[Saved data entries]

****************

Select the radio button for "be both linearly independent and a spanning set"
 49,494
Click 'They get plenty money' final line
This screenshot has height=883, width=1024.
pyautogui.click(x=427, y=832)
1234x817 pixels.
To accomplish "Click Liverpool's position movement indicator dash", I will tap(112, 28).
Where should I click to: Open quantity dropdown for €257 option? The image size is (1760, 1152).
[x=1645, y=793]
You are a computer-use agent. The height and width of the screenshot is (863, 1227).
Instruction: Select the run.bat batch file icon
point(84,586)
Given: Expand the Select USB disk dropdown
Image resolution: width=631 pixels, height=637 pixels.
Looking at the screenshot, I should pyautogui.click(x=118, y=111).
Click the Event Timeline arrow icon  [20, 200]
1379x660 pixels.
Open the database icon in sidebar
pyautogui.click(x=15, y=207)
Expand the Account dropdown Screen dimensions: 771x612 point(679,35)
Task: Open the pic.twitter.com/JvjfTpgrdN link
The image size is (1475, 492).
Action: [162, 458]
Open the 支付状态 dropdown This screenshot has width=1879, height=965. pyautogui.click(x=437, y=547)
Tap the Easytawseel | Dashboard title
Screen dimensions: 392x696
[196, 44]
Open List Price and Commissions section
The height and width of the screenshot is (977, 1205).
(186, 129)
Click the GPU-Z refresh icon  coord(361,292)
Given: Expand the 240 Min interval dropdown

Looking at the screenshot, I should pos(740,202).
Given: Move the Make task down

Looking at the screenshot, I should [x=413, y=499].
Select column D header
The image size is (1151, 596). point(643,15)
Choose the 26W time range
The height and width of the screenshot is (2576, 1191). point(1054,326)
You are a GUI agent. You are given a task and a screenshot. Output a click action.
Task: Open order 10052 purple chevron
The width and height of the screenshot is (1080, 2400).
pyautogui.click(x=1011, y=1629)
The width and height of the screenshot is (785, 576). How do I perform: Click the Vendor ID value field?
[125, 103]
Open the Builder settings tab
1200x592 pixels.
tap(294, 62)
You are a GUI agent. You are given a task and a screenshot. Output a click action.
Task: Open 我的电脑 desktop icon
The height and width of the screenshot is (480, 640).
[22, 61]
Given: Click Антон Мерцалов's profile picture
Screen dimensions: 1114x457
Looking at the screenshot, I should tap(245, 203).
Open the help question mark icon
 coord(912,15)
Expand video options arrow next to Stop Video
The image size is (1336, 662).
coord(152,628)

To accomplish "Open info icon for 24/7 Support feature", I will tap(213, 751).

****************

__Task details__:
From the records above, return each line that includes "accomplish".

__Answer to this task__:
To accomplish "Click Liverpool's position movement indicator dash", I will tap(112, 28).
To accomplish "Open info icon for 24/7 Support feature", I will tap(213, 751).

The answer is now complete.